DATA EXTRACT
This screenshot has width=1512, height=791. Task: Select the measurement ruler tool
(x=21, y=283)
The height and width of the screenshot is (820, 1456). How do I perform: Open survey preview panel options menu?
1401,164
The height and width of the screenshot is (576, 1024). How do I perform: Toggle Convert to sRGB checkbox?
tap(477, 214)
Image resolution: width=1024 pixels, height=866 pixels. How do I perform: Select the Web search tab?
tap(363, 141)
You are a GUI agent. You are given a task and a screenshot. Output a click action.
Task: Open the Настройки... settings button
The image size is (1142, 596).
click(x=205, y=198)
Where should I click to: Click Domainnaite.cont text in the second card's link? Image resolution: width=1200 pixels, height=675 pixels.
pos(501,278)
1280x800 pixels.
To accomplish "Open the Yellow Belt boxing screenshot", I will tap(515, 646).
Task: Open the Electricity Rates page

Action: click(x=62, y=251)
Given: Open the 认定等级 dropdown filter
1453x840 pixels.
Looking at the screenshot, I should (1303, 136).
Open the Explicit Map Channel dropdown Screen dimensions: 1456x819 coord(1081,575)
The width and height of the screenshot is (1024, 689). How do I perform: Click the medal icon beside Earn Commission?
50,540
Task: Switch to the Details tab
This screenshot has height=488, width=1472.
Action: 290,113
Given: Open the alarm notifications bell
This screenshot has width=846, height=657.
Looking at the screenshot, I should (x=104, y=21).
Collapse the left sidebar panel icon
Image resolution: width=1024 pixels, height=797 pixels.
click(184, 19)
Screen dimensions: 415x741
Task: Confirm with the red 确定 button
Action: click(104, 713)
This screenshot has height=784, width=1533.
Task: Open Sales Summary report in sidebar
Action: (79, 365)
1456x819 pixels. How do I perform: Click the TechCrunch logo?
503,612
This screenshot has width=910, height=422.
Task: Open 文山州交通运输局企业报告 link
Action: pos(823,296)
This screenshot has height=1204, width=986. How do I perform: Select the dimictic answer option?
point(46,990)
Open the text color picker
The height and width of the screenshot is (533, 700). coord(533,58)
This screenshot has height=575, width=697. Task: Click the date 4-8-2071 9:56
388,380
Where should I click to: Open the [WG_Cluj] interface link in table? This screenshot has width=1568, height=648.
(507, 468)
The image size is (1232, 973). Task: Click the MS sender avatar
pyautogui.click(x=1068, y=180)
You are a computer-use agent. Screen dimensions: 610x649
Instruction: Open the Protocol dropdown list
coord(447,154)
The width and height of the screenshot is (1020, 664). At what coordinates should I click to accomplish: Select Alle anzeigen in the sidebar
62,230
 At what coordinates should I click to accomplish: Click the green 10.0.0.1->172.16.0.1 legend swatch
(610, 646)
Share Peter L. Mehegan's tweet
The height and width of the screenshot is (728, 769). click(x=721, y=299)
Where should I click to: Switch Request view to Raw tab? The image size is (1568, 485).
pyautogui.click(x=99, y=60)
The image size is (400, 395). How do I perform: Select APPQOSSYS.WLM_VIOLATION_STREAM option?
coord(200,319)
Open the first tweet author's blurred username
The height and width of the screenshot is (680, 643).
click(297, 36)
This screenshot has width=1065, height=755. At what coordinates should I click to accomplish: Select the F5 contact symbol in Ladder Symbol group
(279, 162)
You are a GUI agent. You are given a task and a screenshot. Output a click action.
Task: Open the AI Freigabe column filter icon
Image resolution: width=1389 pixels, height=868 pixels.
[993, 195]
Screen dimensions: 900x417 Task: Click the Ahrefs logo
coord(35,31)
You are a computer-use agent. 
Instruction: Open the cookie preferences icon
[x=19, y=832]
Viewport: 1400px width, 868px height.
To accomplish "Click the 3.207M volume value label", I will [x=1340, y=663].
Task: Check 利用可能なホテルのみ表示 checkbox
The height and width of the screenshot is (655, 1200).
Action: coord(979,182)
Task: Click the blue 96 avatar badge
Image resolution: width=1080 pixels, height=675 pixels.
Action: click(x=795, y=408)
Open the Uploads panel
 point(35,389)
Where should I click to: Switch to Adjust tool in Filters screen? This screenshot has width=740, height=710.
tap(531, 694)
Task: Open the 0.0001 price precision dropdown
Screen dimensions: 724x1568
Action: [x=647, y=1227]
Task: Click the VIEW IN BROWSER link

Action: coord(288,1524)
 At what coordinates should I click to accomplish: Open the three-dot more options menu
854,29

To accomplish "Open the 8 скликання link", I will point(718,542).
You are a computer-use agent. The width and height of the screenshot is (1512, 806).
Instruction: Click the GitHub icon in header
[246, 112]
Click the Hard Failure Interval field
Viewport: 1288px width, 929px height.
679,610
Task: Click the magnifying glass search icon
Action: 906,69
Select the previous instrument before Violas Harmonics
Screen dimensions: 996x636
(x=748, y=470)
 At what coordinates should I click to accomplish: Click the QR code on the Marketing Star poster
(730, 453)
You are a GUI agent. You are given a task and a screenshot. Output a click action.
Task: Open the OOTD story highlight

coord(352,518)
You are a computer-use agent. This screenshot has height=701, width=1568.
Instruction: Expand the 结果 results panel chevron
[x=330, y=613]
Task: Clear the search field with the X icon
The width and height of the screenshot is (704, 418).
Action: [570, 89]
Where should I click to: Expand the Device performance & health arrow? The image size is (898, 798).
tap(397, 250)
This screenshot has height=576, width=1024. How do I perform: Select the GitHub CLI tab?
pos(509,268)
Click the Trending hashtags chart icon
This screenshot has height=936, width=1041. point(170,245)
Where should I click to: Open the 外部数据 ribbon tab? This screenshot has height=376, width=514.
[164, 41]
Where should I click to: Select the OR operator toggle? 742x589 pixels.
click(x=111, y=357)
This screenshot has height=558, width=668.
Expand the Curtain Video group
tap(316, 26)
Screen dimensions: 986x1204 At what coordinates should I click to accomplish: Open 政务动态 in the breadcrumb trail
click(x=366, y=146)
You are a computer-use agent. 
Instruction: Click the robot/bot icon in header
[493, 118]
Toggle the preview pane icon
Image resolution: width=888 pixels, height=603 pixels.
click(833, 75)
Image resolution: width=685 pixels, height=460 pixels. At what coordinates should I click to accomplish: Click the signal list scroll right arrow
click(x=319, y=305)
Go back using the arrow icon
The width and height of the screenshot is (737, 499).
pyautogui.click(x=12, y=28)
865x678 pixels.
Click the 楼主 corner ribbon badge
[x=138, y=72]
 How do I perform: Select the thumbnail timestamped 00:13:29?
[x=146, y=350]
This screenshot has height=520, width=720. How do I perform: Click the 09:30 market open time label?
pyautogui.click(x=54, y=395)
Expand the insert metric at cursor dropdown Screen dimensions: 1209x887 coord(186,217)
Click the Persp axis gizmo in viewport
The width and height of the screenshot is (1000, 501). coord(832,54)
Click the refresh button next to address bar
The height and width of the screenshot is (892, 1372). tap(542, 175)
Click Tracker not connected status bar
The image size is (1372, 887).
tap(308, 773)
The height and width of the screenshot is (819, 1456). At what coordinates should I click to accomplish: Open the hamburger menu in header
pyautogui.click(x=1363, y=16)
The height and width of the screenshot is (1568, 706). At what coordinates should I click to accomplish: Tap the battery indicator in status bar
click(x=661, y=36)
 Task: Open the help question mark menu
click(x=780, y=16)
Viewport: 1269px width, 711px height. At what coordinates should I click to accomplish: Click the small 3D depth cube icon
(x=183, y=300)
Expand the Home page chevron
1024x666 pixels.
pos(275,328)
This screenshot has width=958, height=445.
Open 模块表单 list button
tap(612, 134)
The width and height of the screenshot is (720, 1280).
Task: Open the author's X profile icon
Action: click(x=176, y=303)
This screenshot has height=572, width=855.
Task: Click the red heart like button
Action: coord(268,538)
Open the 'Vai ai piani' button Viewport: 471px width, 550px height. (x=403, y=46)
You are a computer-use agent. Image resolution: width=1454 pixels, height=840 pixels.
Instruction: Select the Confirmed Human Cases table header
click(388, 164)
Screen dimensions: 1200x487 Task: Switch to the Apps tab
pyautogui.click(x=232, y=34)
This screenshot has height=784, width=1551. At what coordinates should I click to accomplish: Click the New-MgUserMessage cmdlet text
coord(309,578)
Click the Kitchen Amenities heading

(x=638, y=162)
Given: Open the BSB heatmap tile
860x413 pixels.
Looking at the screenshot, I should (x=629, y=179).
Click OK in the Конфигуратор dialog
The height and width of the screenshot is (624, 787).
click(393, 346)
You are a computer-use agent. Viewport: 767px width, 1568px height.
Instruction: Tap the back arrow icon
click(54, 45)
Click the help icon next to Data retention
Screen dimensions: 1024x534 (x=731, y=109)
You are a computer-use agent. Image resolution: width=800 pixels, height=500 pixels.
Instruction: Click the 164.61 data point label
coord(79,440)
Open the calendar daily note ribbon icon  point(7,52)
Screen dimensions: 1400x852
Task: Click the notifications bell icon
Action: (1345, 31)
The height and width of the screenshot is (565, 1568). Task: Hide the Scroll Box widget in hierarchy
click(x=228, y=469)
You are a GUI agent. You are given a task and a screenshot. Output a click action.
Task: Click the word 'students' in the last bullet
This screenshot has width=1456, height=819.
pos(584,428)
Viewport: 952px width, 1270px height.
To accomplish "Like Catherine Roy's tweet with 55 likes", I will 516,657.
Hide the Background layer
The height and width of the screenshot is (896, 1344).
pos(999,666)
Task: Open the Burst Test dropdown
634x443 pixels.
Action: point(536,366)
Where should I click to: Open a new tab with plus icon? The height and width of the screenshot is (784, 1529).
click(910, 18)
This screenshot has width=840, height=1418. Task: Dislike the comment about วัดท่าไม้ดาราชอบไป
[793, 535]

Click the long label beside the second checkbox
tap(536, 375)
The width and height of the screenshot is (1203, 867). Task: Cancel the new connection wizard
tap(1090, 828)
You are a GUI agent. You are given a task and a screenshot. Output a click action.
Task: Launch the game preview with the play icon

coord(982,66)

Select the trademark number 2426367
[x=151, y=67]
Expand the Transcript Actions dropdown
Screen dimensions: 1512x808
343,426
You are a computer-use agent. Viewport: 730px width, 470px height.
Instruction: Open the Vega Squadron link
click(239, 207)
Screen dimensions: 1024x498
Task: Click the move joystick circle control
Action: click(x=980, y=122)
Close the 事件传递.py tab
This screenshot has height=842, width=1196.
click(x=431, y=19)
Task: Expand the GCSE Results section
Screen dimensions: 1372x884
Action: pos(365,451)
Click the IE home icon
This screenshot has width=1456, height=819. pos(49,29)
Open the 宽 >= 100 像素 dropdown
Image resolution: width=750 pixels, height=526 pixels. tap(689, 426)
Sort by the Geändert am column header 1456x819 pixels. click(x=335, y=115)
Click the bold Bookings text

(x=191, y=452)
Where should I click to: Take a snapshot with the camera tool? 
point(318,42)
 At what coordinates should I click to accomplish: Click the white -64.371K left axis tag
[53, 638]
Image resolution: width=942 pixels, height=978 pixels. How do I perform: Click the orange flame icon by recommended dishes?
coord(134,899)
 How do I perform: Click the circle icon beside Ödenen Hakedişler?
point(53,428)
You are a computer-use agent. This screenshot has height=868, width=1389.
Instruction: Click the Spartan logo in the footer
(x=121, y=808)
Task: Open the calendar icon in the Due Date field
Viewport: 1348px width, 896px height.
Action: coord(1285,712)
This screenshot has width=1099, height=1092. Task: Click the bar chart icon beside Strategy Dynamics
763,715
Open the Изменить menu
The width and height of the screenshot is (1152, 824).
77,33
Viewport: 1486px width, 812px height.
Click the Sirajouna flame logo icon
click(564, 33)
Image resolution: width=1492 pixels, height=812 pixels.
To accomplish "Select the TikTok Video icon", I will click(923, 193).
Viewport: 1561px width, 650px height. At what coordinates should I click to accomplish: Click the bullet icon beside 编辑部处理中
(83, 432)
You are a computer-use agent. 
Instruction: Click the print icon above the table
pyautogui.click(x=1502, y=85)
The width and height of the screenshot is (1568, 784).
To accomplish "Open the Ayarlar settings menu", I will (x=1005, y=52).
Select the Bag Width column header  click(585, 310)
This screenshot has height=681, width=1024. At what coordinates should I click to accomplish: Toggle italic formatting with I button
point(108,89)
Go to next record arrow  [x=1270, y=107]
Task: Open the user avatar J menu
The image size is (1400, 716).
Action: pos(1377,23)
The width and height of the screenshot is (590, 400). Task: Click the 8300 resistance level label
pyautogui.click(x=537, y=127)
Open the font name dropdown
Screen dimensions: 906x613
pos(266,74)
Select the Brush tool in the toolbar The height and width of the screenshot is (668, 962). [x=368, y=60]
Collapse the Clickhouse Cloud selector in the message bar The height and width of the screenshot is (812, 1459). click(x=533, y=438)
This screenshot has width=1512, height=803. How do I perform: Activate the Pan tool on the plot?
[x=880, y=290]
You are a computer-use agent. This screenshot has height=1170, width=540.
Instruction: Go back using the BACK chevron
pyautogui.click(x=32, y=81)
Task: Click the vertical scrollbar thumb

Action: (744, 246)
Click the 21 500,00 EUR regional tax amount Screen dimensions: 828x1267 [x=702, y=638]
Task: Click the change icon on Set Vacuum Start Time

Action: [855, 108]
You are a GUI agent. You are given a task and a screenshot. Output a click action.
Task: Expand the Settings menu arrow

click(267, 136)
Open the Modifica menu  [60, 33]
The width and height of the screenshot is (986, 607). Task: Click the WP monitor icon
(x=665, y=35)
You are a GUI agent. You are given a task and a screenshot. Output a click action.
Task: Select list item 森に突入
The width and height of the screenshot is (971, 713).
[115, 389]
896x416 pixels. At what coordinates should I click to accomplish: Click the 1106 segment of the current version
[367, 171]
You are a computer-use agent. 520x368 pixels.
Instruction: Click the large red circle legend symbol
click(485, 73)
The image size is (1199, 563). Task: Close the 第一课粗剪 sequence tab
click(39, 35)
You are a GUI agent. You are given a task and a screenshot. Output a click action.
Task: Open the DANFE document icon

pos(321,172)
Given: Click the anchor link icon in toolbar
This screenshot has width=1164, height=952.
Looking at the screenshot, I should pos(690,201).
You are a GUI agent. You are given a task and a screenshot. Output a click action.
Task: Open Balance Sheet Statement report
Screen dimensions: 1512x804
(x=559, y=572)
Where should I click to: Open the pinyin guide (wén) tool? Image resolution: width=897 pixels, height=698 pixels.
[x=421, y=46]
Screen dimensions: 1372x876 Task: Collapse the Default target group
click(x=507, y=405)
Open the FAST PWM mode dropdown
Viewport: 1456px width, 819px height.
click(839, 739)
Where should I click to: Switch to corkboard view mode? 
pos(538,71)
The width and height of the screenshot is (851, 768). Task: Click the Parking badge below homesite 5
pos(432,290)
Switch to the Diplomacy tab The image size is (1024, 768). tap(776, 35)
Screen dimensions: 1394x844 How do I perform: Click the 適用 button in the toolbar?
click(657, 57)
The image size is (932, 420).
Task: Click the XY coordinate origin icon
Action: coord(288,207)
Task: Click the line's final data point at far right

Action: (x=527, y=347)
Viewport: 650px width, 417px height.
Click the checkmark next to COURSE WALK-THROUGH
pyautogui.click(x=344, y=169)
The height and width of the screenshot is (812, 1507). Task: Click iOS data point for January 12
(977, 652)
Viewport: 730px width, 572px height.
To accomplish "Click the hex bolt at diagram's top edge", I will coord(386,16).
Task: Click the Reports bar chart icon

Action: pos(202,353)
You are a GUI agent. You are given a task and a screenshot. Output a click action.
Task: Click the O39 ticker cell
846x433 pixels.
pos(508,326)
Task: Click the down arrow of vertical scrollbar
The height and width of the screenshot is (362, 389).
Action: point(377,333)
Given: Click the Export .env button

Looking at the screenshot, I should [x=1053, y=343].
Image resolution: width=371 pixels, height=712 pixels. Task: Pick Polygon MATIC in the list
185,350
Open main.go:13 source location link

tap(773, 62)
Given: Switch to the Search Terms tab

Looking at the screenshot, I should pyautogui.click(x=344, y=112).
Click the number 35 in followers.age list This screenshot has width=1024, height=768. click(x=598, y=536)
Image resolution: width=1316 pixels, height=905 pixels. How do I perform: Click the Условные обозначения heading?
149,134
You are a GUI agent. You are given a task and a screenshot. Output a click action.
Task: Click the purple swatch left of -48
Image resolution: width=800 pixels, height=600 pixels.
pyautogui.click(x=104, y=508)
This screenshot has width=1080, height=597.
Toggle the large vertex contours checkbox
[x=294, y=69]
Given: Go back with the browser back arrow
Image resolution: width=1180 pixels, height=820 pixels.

GOAL OF THE EXERCISE
Reproduce the stretch of rows from the line containing "This screenshot has width=1099, height=1092." through the line containing "Action: pos(1377,23)", both included, character for character.

SOLUTION FOR THIS TASK
This screenshot has width=1099, height=1092. Task: Click the bar chart icon beside Strategy Dynamics
763,715
Open the Изменить menu
The width and height of the screenshot is (1152, 824).
77,33
Viewport: 1486px width, 812px height.
Click the Sirajouna flame logo icon
click(564, 33)
Image resolution: width=1492 pixels, height=812 pixels.
To accomplish "Select the TikTok Video icon", I will click(923, 193).
Viewport: 1561px width, 650px height. At what coordinates should I click to accomplish: Click the bullet icon beside 编辑部处理中
(83, 432)
You are a computer-use agent. 
Instruction: Click the print icon above the table
pyautogui.click(x=1502, y=85)
The width and height of the screenshot is (1568, 784).
To accomplish "Open the Ayarlar settings menu", I will (x=1005, y=52).
Select the Bag Width column header  click(585, 310)
This screenshot has height=681, width=1024. At what coordinates should I click to accomplish: Toggle italic formatting with I button
point(108,89)
Go to next record arrow  [x=1270, y=107]
Task: Open the user avatar J menu
The image size is (1400, 716).
Action: pos(1377,23)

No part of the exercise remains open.